Gardens of Hell examines the human side of one of the great tragedies of modern warfare, the Gallipoli campaign of the First World War. In February 1915, beginning with a naval attack on Turkey in the Dardanelles, a combined force of British, Australian, New Zealand, Indian, and French troops invaded the Gallipoli Peninsula only to face crushing losses and an ignominious retreat from what seemed a hopeless mission. Both sides in the battle suffered huge casualties, with a combined 127,000 servicemen killed during the action.

Patrick Gariepy has pieced together the battle from combatants' own words. Drawn from diaries and letters and from stories passed down through generations of families, these firsthand accounts offer an honest, heartfelt, and sometimes painful testimony to a doomed campaign fought by the men who lived through the fury, terror, and grief that was Gallipoli. Gardens of Hell is a sensitive acknowledgment of the enormous human cost of military folly and failure.

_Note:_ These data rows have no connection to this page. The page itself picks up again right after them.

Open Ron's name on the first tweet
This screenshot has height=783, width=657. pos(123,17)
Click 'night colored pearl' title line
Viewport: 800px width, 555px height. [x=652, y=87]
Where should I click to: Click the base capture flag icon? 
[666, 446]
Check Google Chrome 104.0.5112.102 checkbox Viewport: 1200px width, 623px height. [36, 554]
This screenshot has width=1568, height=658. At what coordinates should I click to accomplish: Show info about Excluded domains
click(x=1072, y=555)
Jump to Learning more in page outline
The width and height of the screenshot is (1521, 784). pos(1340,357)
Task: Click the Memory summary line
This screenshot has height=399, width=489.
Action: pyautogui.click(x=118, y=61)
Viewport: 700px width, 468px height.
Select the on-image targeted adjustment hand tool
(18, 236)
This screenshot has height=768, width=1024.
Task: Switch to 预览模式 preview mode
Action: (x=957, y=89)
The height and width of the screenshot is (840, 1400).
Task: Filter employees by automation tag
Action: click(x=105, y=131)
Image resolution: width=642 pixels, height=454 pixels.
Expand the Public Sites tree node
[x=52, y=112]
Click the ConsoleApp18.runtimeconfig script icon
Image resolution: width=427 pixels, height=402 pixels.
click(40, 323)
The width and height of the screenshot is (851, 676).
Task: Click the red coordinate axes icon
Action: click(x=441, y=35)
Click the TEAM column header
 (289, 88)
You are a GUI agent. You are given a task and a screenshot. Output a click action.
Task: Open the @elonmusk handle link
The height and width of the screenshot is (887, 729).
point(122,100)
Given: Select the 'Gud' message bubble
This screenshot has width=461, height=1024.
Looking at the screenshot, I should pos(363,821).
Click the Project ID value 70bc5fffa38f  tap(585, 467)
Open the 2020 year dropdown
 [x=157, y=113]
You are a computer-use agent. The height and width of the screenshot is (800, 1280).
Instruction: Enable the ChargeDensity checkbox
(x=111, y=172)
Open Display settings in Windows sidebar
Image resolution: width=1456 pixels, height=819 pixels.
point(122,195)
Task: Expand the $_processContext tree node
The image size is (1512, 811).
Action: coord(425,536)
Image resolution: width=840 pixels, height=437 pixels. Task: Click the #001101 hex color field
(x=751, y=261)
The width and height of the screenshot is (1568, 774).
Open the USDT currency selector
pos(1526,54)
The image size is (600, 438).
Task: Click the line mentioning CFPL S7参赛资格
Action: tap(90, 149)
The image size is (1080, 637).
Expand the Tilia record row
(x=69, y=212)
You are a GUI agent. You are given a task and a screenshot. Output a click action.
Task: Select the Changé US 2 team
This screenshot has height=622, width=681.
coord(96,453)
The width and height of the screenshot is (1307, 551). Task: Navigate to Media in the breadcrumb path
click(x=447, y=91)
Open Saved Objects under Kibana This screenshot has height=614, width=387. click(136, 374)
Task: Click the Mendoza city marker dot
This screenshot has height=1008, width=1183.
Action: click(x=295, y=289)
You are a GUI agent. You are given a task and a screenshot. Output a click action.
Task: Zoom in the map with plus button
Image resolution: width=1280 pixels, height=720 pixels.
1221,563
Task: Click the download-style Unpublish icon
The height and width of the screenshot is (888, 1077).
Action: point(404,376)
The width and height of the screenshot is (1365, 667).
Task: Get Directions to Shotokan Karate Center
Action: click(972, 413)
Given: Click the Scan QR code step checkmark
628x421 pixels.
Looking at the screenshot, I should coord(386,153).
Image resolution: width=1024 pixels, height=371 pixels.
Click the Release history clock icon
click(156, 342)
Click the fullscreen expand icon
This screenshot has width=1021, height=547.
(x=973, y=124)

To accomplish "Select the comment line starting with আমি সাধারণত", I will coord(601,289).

PATRICK GARIEPY (1963--2012) served in the U.S. Army in Military Intelligence and as a German interpreter. He spent twenty-six years gathering information from families of men who had died at Gallipoli, as well as from numerous archives. His work has been featured on National Public Radio's Weekend Edition and on television and radio programs across the United States, Australia, and New Zealand.